Recently, the commander of the Vermont National Guard (Adjutant General of Vermont) Colonel Knight posed this question to Senegalese President Macky Sall: “How can we further build upon and improve the relationship Vermont has had with Senegal for 11 years under the guidance of the State Partnership Program?”
Vermont has completed 20 events with Senegal since October 2018. Most of the events focus on medical care, Professional Military Education, Disaster Preparedness Response, Humanitarian Mine Action, Physical Security and Stockpile Management ammunition and support to Peacekeeping Operations.
While meeting with Colonel Knight and local leaders, the U.S. Ambassador to Senegal, The Honorable Tulinabo S. Mushingi asked those present, “Why does the partnership between Vermont and Senegal matter?” He gave three reasons. “The first is the economic benefits to both countries. There are many areas where Vermont can assist and advise with infrastructure development like waste management or medical facilities. The second reason is security and public health, for Senegal and the U.S.”
Currently Senegal is the eighth largest contributor of uniformed personnel to United Nations peacekeeping operations with more than 3,000 troops and police taking part in six missions. Vermont has helped Senegal prepare for these missions by working with the Senegalese engineers to upgrade the capacity and safety for their range facilities for training.
“The third reason the partnership is important to both countries is good governance. The partnership shows that the government cares about the citizens, and offers them opportunities for growth. For Senegal that can mean lowering unemployment through commercial ties. For the U.S. that means a return on investment for commercial entities.”
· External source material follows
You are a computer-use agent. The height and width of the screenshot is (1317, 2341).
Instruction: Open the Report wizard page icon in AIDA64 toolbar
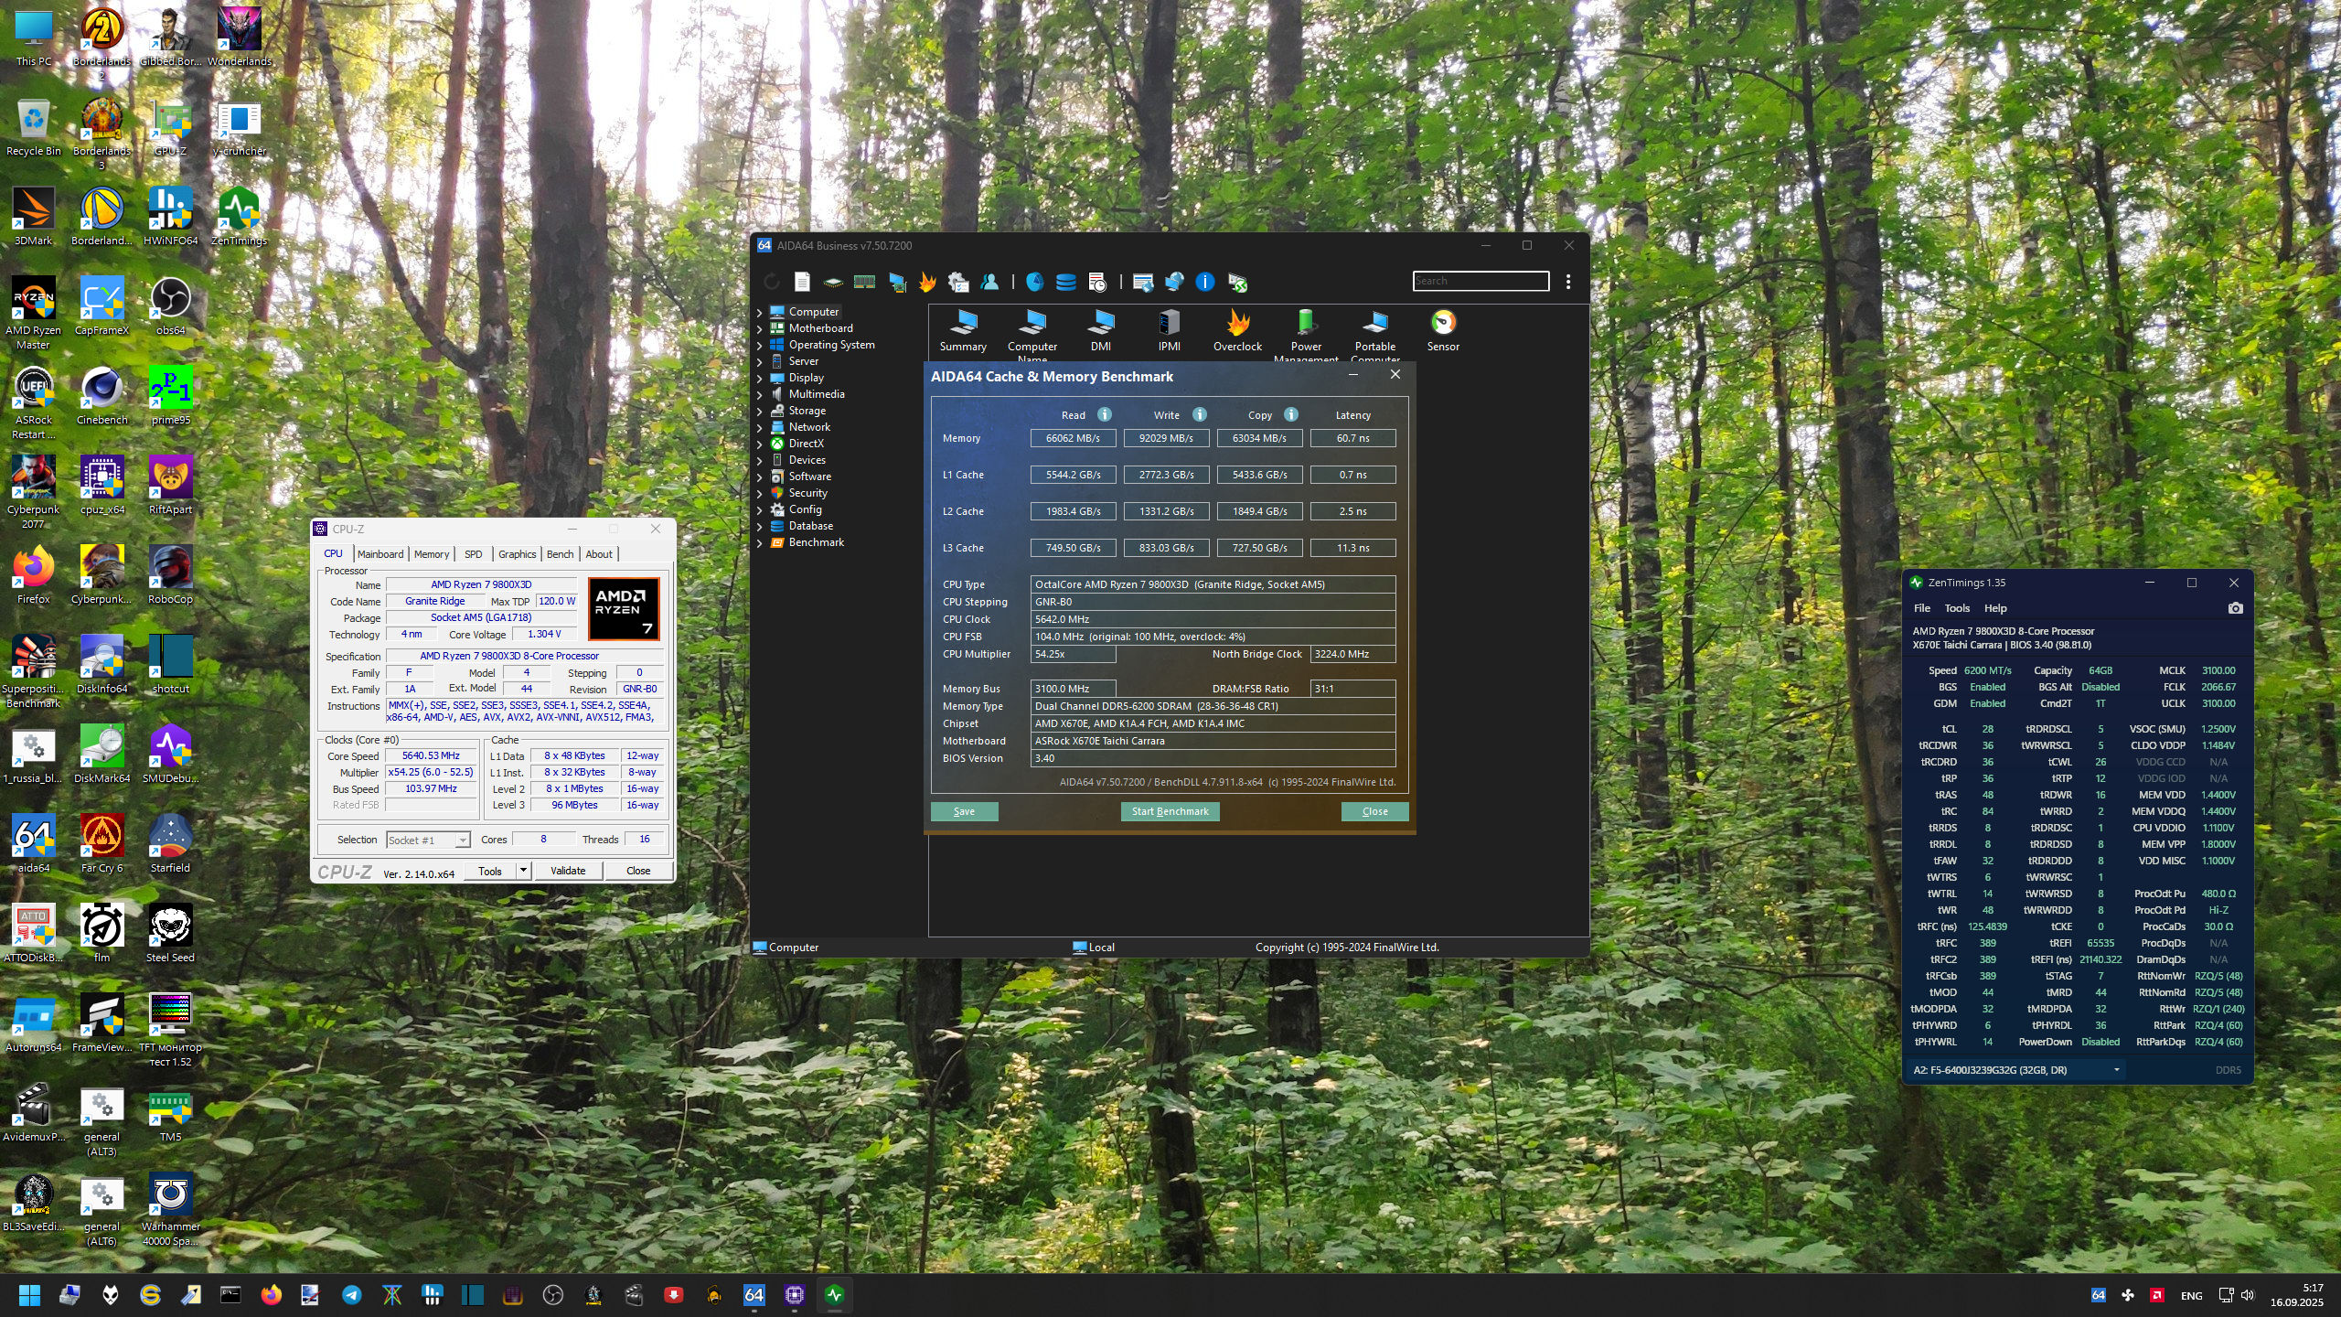click(x=802, y=282)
The National Guard’s partnership activities provide highly cost-effective ways to foster strong international partnerships and increase U.S. national security. The program also leverages whole-of-society relationships to facilitate broader interagency engagements covering military, government, economic and social realms.
“It is important to understand how important our partnership with Senegal is for both the Vermont National Guard and for our host country Senegal. The lasting professional friendships that result are the true measure of the program’s success,” stated Knight.